## Problem details
Once you have read the data below, write it all out exactly.
Provided material Start Marker
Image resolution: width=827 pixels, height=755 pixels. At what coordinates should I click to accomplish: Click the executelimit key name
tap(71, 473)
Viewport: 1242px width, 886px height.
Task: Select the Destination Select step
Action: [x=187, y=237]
Provided material End Marker
## Solution to this task
Image resolution: width=827 pixels, height=755 pixels. At what coordinates should I click to accomplish: Click the executelimit key name
tap(71, 473)
Viewport: 1242px width, 886px height.
Task: Select the Destination Select step
Action: [x=187, y=237]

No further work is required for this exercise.